Task description: Print out the data below in full, exactly as written.

Provided data: Begin

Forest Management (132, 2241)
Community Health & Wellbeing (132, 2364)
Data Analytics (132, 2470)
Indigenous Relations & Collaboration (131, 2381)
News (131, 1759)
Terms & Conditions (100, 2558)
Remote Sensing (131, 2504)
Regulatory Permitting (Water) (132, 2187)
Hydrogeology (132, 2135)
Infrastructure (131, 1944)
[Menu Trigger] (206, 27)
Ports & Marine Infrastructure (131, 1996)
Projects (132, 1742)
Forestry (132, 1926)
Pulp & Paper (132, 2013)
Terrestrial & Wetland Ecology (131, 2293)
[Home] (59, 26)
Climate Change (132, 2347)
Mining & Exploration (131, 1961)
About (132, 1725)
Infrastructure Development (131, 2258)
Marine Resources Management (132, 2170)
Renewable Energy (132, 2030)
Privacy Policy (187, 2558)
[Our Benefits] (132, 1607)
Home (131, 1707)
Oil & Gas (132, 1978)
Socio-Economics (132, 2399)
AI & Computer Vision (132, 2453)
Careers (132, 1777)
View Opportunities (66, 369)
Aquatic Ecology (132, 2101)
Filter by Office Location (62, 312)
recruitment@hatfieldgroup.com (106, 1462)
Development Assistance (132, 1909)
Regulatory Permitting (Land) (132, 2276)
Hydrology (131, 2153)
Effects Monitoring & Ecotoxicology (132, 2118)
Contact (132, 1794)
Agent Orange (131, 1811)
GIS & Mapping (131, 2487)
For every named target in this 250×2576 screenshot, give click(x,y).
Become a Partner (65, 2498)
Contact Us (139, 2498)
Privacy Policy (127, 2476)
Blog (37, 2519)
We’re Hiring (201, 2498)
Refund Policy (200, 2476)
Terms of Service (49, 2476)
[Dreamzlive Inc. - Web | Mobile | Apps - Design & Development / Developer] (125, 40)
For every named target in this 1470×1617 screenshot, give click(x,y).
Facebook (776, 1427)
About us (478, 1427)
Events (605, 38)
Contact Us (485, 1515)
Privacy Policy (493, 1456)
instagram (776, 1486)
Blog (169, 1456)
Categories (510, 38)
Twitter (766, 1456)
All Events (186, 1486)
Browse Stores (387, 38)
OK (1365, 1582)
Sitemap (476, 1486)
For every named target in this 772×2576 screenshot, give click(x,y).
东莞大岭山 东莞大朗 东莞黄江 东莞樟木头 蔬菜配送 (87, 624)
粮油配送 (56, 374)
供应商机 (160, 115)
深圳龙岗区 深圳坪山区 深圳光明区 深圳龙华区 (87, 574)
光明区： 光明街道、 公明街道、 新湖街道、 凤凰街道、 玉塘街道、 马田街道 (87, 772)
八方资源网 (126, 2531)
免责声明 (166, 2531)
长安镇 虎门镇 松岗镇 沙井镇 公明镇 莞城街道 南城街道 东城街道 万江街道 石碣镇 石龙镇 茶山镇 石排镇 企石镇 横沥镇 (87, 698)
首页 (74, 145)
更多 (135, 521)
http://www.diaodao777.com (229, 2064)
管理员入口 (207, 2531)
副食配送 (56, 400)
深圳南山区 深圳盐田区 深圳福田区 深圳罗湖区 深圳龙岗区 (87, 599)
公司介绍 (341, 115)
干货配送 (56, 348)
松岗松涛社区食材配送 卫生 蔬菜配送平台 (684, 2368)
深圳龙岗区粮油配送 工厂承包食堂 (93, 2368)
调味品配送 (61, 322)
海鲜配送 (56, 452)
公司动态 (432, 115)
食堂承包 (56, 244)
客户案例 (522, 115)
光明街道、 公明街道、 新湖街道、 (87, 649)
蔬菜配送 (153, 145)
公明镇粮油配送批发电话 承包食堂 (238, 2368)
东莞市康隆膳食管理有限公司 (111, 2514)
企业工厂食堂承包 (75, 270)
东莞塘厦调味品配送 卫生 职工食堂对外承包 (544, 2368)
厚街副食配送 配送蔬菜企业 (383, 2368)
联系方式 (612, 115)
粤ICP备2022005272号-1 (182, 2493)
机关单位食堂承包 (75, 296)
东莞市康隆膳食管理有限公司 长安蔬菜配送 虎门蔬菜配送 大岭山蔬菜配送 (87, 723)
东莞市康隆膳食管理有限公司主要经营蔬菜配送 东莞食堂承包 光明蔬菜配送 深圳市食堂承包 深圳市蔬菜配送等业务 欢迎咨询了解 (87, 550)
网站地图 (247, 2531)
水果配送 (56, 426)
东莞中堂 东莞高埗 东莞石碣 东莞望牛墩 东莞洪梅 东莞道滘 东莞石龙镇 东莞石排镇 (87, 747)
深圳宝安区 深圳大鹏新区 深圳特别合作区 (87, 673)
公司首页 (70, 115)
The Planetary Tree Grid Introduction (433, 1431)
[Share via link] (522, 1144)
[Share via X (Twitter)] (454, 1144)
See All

Provided data: End

Answer to this exercise:
Forest Management (132, 2241)
Community Health & Wellbeing (132, 2364)
Data Analytics (132, 2470)
Indigenous Relations & Collaboration (131, 2381)
News (131, 1759)
Terms & Conditions (100, 2558)
Remote Sensing (131, 2504)
Regulatory Permitting (Water) (132, 2187)
Hydrogeology (132, 2135)
Infrastructure (131, 1944)
[Menu Trigger] (206, 27)
Ports & Marine Infrastructure (131, 1996)
Projects (132, 1742)
Forestry (132, 1926)
Pulp & Paper (132, 2013)
Terrestrial & Wetland Ecology (131, 2293)
[Home] (59, 26)
Climate Change (132, 2347)
Mining & Exploration (131, 1961)
About (132, 1725)
Infrastructure Development (131, 2258)
Marine Resources Management (132, 2170)
Renewable Energy (132, 2030)
Privacy Policy (187, 2558)
[Our Benefits] (132, 1607)
Home (131, 1707)
Oil & Gas (132, 1978)
Socio-Economics (132, 2399)
AI & Computer Vision (132, 2453)
Careers (132, 1777)
View Opportunities (66, 369)
Aquatic Ecology (132, 2101)
Filter by Office Location (62, 312)
recruitment@hatfieldgroup.com (106, 1462)
Development Assistance (132, 1909)
Regulatory Permitting (Land) (132, 2276)
Hydrology (131, 2153)
Effects Monitoring & Ecotoxicology (132, 2118)
Contact (132, 1794)
Agent Orange (131, 1811)
GIS & Mapping (131, 2487)
For every named target in this 250×2576 screenshot, give click(x,y).
Become a Partner (65, 2498)
Contact Us (139, 2498)
Privacy Policy (127, 2476)
Blog (37, 2519)
We’re Hiring (201, 2498)
Refund Policy (200, 2476)
Terms of Service (49, 2476)
[Dreamzlive Inc. - Web | Mobile | Apps - Design & Development / Developer] (125, 40)
For every named target in this 1470×1617 screenshot, give click(x,y).
Facebook (776, 1427)
About us (478, 1427)
Events (605, 38)
Contact Us (485, 1515)
Privacy Policy (493, 1456)
instagram (776, 1486)
Blog (169, 1456)
Categories (510, 38)
Twitter (766, 1456)
All Events (186, 1486)
Browse Stores (387, 38)
OK (1365, 1582)
Sitemap (476, 1486)
For every named target in this 772×2576 screenshot, give click(x,y).
东莞大岭山 东莞大朗 东莞黄江 东莞樟木头 蔬菜配送 (87, 624)
粮油配送 (56, 374)
供应商机 (160, 115)
深圳龙岗区 深圳坪山区 深圳光明区 深圳龙华区 (87, 574)
光明区： 光明街道、 公明街道、 新湖街道、 凤凰街道、 玉塘街道、 马田街道 (87, 772)
八方资源网 (126, 2531)
免责声明 (166, 2531)
长安镇 虎门镇 松岗镇 沙井镇 公明镇 莞城街道 南城街道 东城街道 万江街道 石碣镇 石龙镇 茶山镇 石排镇 企石镇 横沥镇 (87, 698)
首页 (74, 145)
更多 (135, 521)
http://www.diaodao777.com (229, 2064)
管理员入口 (207, 2531)
副食配送 (56, 400)
深圳南山区 深圳盐田区 深圳福田区 深圳罗湖区 深圳龙岗区 (87, 599)
公司介绍 (341, 115)
干货配送 (56, 348)
松岗松涛社区食材配送 卫生 蔬菜配送平台 (684, 2368)
深圳龙岗区粮油配送 工厂承包食堂 (93, 2368)
调味品配送 (61, 322)
海鲜配送 (56, 452)
公司动态 (432, 115)
食堂承包 (56, 244)
客户案例 (522, 115)
光明街道、 公明街道、 新湖街道、 (87, 649)
蔬菜配送 (153, 145)
公明镇粮油配送批发电话 承包食堂 (238, 2368)
东莞市康隆膳食管理有限公司 (111, 2514)
企业工厂食堂承包 (75, 270)
东莞塘厦调味品配送 卫生 职工食堂对外承包 (544, 2368)
厚街副食配送 配送蔬菜企业 (383, 2368)
联系方式 (612, 115)
粤ICP备2022005272号-1 (182, 2493)
机关单位食堂承包 (75, 296)
东莞市康隆膳食管理有限公司 长安蔬菜配送 虎门蔬菜配送 大岭山蔬菜配送 (87, 723)
东莞市康隆膳食管理有限公司主要经营蔬菜配送 东莞食堂承包 光明蔬菜配送 深圳市食堂承包 深圳市蔬菜配送等业务 欢迎咨询了解 (87, 550)
网站地图 (247, 2531)
水果配送 (56, 426)
东莞中堂 东莞高埗 东莞石碣 东莞望牛墩 东莞洪梅 东莞道滘 东莞石龙镇 东莞石排镇 (87, 747)
深圳宝安区 深圳大鹏新区 深圳特别合作区 (87, 673)
公司首页 (70, 115)
The Planetary Tree Grid Introduction (433, 1431)
[Share via link] (522, 1144)
[Share via X (Twitter)] (454, 1144)
See All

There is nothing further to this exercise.